Written exercise 1 →
Which section headings, each ending in a colon, appear in the sample-mean probability answer?
Written exercise 2 →
According to the sample-mean probability answer, what does the Z-score measure?
Written exercise 3 →
Proceed with the sample-mean probability answer from the point where it stops.

Given passage →
A population has a mean of 180 and a standard deviation of 24. A sample of 100 observations will be taken. The probability that

jeka94

Answer:

The probability that the mean from that sample will be between 183 and 186 is 0.0994 = 9.94%.

Step-by-step explanation:

To solve this question, we need to understand the normal probability distribution and the central limit theorem.

Normal Probability Distribution:

Problems of normal distributions can be solved using the z-score formula.

In a set with mean $\mu$ and standard deviation $\sigma$ , the z-score of a measure X is given by:

$Z = \frac{X - \mu}{\sigma}$

The Z-score measures how many standard deviations the measure is from the mean. After finding the Z-score, we look at the z-score table and find the p-value associated with this z-score. This p-value is the probability that the value of the measure is smaller than X, that is, the percentile of X. Subtracting 1 by the p-value, we get the probability that the value of the measure is greater than X.

Supplied material →
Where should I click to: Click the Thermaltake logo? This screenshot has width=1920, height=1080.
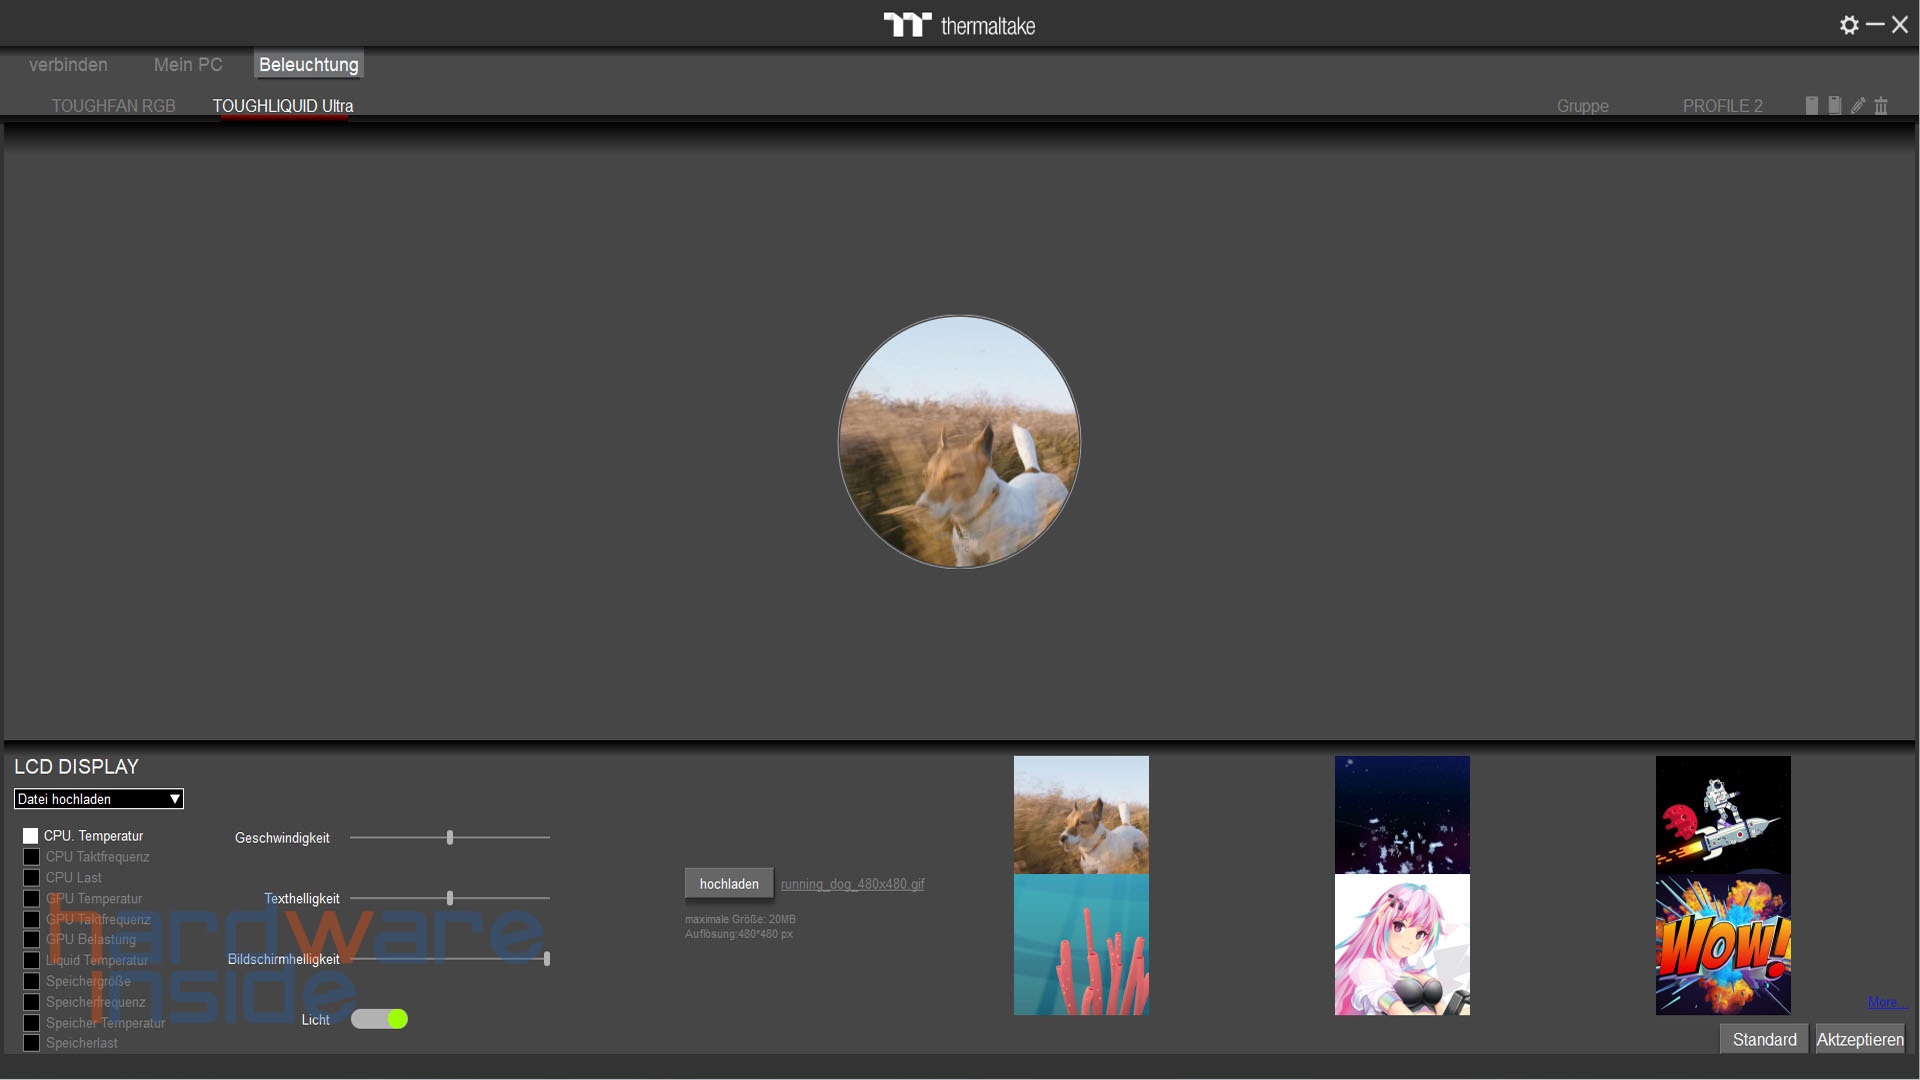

Written response 1 →
Answer:
Step-by-step explanation:
Normal Probability Distribution:

Written response 2 →
It measures how many standard deviations the measure is from the mean.

Written response 3 →
Central Limit Theorem

The Central Limit Theorem estabilishes that, for a normally distributed random variable X, with mean $\mu$ and standard deviation $\sigma$ , the sampling distribution of the sample means with size n can be approximated to a normal distribution with mean $\mu$ and standard deviation $s = \frac{\sigma}{\sqrt{n}}$ .

For a skewed variable, the Central Limit Theorem can also be applied, as long as n is at least 30.

A population has a mean of 180 and a standard deviation of 24.

This means that $\mu = 180, \sigma = 24$

A sample of 100 observations will be taken.

This means that $n = 100, s = \frac{24}{\sqrt{100}} = 2.4$

The probability that the mean from that sample will be between 183 and 186 is:

This is the pvalue of Z when X = 186 subtracted by the pvalue of Z when X = 183. So

X = 186

$Z = \frac{X - \mu}{\sigma}$

By the Central Limit Theorem

$Z = \frac{X - \mu}{s}$

$Z = \frac{186 - 180}{2.4}$

$Z = 2.5$

$Z = 2.5$ has a pvalue of 0.9938

X = 183

$Z = \frac{X - \mu}{s}$

$Z = \frac{183 - 180}{2.4}$

$Z = 1.25$

$Z = 1.25$ has a pvalue of 0.8944

0.9938 - 0.8944 = 0.0994

The probability that the mean from that sample will be between 183 and 186 is 0.0994 = 9.94%.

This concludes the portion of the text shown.